### THE REQUEST:
State how many lines in the rows below contain the word "should". Reply with the number alone.

[Rows for locating words and elements]
══════════

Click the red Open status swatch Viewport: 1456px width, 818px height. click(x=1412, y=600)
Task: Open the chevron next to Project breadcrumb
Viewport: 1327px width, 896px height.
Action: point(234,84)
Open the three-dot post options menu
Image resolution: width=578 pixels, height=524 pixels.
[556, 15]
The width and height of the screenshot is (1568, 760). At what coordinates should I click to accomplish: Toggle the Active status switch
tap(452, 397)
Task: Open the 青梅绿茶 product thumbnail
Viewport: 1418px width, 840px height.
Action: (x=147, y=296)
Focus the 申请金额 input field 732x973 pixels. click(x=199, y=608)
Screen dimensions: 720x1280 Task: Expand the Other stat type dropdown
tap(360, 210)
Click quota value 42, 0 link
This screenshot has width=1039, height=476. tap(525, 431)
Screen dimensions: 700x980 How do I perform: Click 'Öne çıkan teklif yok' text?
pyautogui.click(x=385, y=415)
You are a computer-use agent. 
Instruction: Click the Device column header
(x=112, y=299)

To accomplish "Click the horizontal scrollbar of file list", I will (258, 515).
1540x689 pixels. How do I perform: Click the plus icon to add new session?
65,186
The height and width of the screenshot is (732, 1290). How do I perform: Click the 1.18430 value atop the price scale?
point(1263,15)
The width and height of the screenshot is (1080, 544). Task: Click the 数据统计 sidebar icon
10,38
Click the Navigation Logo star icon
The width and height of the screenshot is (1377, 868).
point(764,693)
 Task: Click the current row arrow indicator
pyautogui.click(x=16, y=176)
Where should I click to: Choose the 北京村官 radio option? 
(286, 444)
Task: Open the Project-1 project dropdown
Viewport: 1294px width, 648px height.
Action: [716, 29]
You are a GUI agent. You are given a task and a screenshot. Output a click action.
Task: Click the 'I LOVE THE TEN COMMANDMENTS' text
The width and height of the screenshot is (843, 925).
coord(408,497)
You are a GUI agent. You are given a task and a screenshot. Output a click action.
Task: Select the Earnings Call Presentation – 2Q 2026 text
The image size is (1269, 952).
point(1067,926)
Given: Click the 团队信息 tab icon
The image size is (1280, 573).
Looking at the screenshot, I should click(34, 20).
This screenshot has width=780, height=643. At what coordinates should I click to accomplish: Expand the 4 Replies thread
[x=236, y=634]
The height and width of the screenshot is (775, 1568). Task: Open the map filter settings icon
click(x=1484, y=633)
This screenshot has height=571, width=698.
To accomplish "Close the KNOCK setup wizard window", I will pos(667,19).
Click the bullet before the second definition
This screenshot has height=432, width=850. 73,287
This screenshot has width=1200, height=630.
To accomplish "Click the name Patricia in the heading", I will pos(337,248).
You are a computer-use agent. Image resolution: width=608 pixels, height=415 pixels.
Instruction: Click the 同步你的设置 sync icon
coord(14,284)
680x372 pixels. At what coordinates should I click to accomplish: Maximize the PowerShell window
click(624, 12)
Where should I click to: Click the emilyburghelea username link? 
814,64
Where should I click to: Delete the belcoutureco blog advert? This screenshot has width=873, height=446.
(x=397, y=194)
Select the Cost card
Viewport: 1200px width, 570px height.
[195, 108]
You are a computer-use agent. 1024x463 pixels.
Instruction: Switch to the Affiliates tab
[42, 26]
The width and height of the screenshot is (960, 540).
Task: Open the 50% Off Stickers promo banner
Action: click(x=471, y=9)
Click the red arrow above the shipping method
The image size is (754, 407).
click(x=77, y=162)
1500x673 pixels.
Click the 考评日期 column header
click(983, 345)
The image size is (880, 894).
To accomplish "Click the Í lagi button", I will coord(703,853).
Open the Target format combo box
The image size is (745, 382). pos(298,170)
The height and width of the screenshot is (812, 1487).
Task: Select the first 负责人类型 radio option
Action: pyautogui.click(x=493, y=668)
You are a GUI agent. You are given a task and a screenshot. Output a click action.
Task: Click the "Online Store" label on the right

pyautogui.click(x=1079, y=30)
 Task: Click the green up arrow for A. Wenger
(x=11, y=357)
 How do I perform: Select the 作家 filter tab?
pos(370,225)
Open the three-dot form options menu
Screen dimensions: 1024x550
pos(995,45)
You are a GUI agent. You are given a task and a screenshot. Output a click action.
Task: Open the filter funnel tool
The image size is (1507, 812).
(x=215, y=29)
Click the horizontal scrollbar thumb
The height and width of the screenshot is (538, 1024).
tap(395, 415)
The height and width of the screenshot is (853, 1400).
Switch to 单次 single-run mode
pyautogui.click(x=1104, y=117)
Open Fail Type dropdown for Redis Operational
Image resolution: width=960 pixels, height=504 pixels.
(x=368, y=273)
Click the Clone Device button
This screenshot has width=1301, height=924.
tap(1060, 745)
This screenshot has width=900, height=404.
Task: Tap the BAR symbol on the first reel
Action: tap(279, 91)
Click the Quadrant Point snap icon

══════════

### RESULT OF THIS TASK:
7